# [Problem requirements]
With pictures left out, extract every line between the start of the records below and the line holding "You are a GUI agent. The screenshot is 302×2576.", inclusive.

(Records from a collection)
====

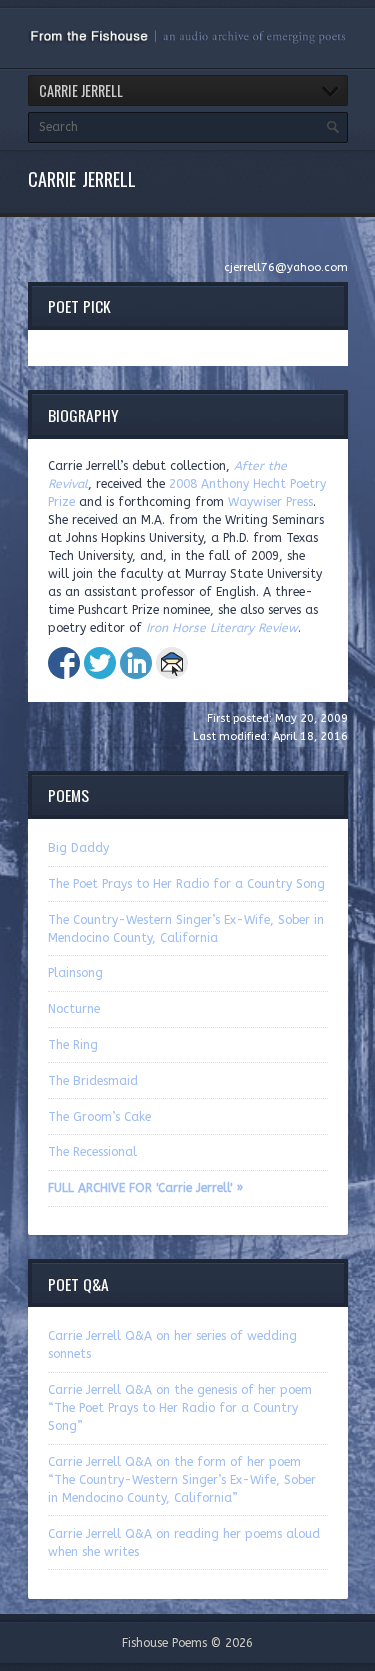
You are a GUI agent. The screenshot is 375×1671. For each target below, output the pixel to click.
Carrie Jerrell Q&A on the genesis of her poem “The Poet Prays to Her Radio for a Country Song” (180, 1408)
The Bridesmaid (93, 1081)
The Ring (73, 1045)
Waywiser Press (270, 502)
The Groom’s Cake (99, 1117)
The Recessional (92, 1152)
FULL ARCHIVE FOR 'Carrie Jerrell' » (145, 1188)
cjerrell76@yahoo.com (286, 267)
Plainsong (75, 973)
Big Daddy (78, 848)
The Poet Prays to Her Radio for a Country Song (186, 884)
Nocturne (74, 1009)
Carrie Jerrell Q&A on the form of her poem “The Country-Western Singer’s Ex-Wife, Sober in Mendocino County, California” (182, 1480)
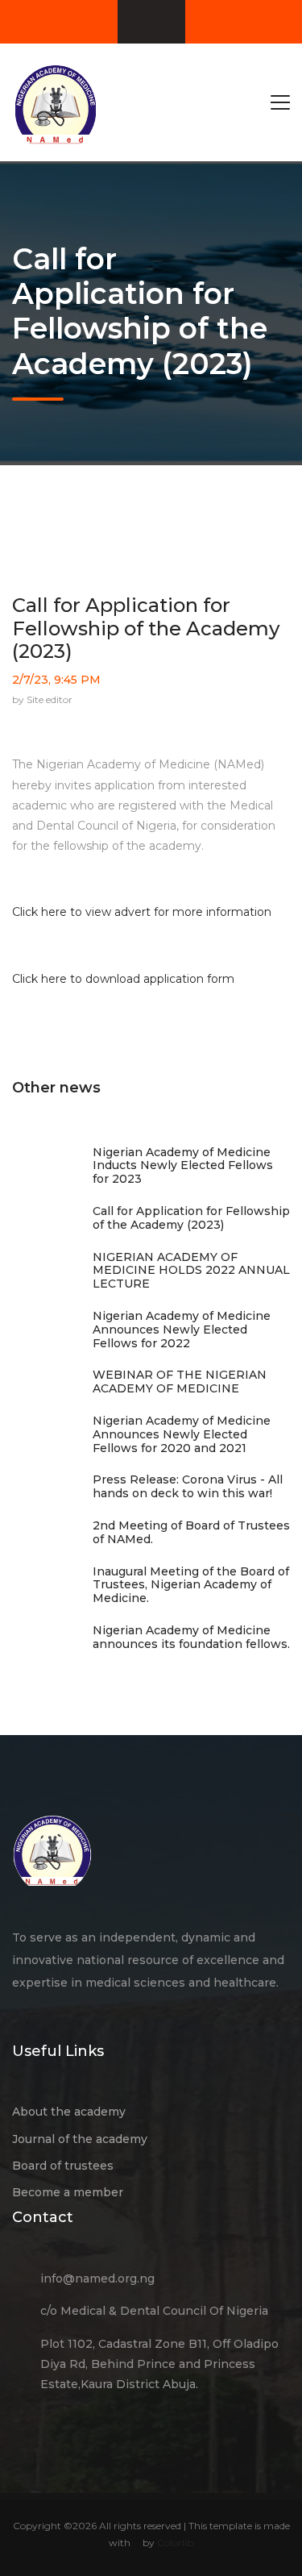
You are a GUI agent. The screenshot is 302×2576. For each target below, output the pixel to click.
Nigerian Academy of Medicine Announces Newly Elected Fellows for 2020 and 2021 (182, 1434)
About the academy (69, 2111)
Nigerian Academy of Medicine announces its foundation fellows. (191, 1637)
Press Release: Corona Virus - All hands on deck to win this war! (188, 1486)
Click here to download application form (123, 979)
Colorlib (175, 2542)
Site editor (49, 699)
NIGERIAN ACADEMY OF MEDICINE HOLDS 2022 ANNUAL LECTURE (191, 1271)
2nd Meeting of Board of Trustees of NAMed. (191, 1532)
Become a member (67, 2192)
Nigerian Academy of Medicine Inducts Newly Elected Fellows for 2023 (183, 1166)
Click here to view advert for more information (141, 912)
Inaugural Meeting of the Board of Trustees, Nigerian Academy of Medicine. (191, 1585)
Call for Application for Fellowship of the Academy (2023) (145, 628)
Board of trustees (63, 2165)
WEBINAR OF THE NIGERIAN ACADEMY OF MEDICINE (180, 1381)
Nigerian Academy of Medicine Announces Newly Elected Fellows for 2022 (182, 1329)
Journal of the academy (79, 2139)
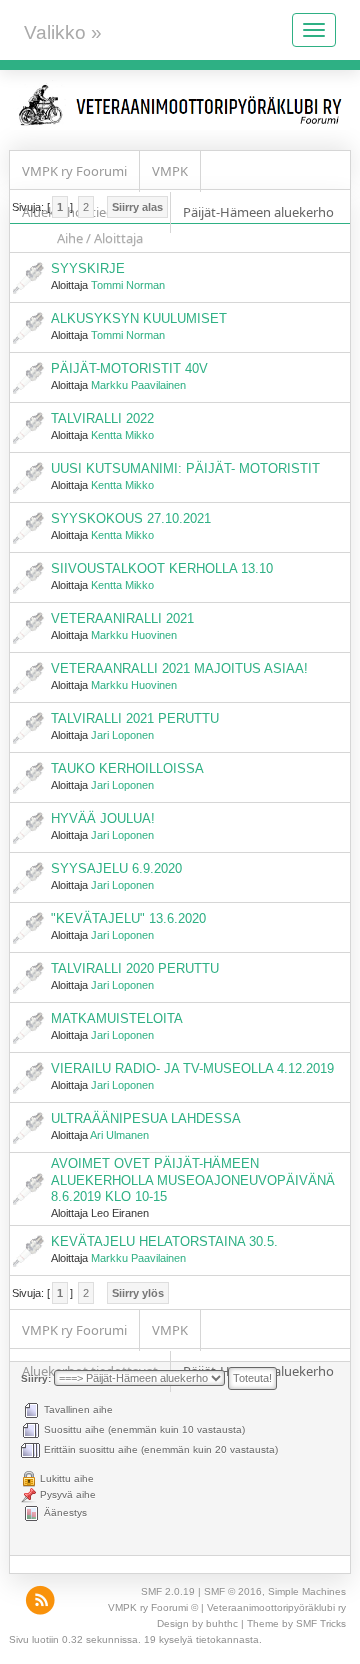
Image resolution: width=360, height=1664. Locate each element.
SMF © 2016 (233, 1591)
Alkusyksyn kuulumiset (139, 318)
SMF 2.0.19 (168, 1591)
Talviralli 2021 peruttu (135, 718)
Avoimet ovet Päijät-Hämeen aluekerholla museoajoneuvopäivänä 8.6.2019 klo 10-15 (193, 1179)
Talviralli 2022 (102, 418)
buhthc (222, 1623)
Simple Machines (307, 1591)
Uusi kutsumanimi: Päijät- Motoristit (185, 468)
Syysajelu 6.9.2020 (116, 868)
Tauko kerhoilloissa (127, 768)
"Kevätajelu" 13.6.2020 (128, 918)
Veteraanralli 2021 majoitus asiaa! (179, 668)
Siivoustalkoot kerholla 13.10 (162, 568)
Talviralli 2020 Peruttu (135, 968)
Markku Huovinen (134, 635)
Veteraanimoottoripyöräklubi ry (276, 1607)
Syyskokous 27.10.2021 (131, 518)
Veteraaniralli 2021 (122, 618)
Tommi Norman (128, 285)
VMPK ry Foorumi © (153, 1607)
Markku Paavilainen (138, 385)
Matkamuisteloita (117, 1018)
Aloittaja (118, 238)
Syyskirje (88, 268)
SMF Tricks (321, 1623)
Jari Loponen (122, 735)
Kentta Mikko (122, 435)
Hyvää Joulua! (103, 818)
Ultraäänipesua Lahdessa (146, 1118)
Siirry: (36, 1378)
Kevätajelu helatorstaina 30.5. (164, 1241)
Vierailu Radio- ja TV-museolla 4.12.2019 (192, 1068)
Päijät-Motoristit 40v (129, 368)
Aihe (70, 238)
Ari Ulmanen (119, 1135)
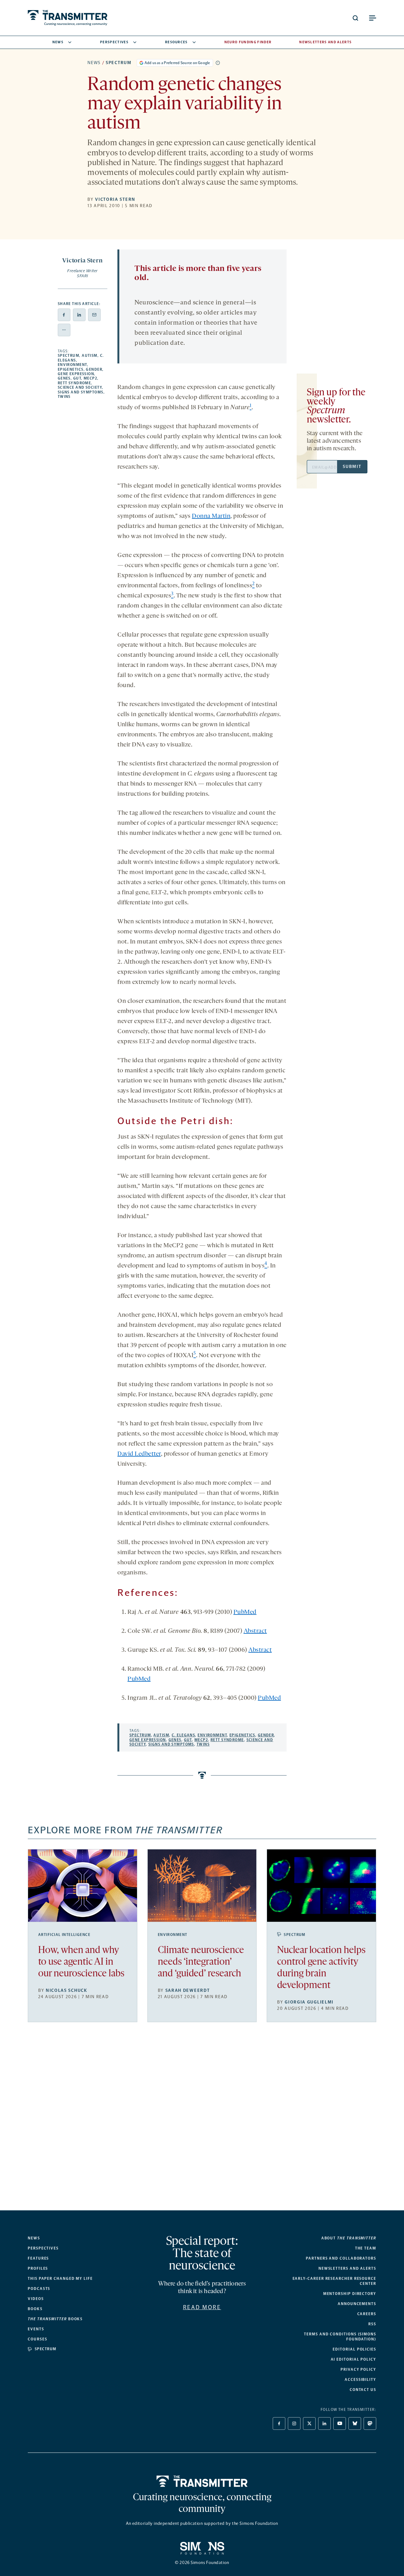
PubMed (245, 1612)
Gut (77, 378)
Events (36, 2329)
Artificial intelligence (64, 1934)
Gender (94, 369)
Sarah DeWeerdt (187, 1990)
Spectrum (118, 62)
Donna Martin (211, 516)
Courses (37, 2339)
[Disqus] (202, 2121)
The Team (365, 2248)
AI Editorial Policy (353, 2359)
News (57, 42)
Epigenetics (71, 369)
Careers (366, 2314)
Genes (64, 378)
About (348, 2238)
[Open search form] (355, 18)
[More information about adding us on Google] (218, 63)
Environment (72, 364)
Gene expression (76, 374)
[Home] (202, 2481)
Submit (352, 466)
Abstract (255, 1631)
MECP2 (90, 378)
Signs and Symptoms (81, 392)
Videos (36, 2299)
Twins (64, 396)
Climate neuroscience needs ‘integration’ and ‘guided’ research (201, 1962)
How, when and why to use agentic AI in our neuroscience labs (81, 1962)
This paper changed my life (60, 2278)
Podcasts (39, 2288)
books (55, 2319)
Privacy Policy (358, 2369)
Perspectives (114, 42)
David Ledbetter (139, 1454)
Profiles (38, 2268)
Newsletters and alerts (347, 2268)
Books (35, 2309)
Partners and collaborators (341, 2258)
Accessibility (360, 2379)
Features (38, 2258)
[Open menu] (372, 18)
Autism (90, 355)
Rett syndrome (74, 383)
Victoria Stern (115, 199)
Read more (202, 2307)
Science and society (80, 387)
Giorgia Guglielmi (309, 2002)
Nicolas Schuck (66, 1990)
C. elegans (183, 1735)
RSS (372, 2324)
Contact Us (363, 2389)
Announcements (357, 2304)
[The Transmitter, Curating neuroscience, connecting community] (67, 18)
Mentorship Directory (349, 2293)
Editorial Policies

====

# [Answer to the exercise]
You are a GUI agent. The screenshot is 375×1671. For each target below, output the pixel to click.
Carrie Jerrell Q&A on the genesis of her poem “The Poet Prays to Her Radio for a Country Song” (180, 1408)
The Bridesmaid (93, 1081)
The Ring (73, 1045)
Waywiser Press (270, 502)
The Groom’s Cake (99, 1117)
The Recessional (92, 1152)
FULL ARCHIVE FOR 'Carrie Jerrell' » (145, 1188)
cjerrell76@yahoo.com (286, 267)
Plainsong (75, 973)
Big Daddy (78, 848)
The Poet Prays to Her Radio for a Country Song (186, 884)
Nocturne (74, 1009)
Carrie Jerrell Q&A on the form of her poem “The Country-Western Singer’s Ex-Wife, Sober in Mendocino County, California” (182, 1480)
You are a GUI agent. The screenshot is 302×2576. For each target below, output the pixel to click.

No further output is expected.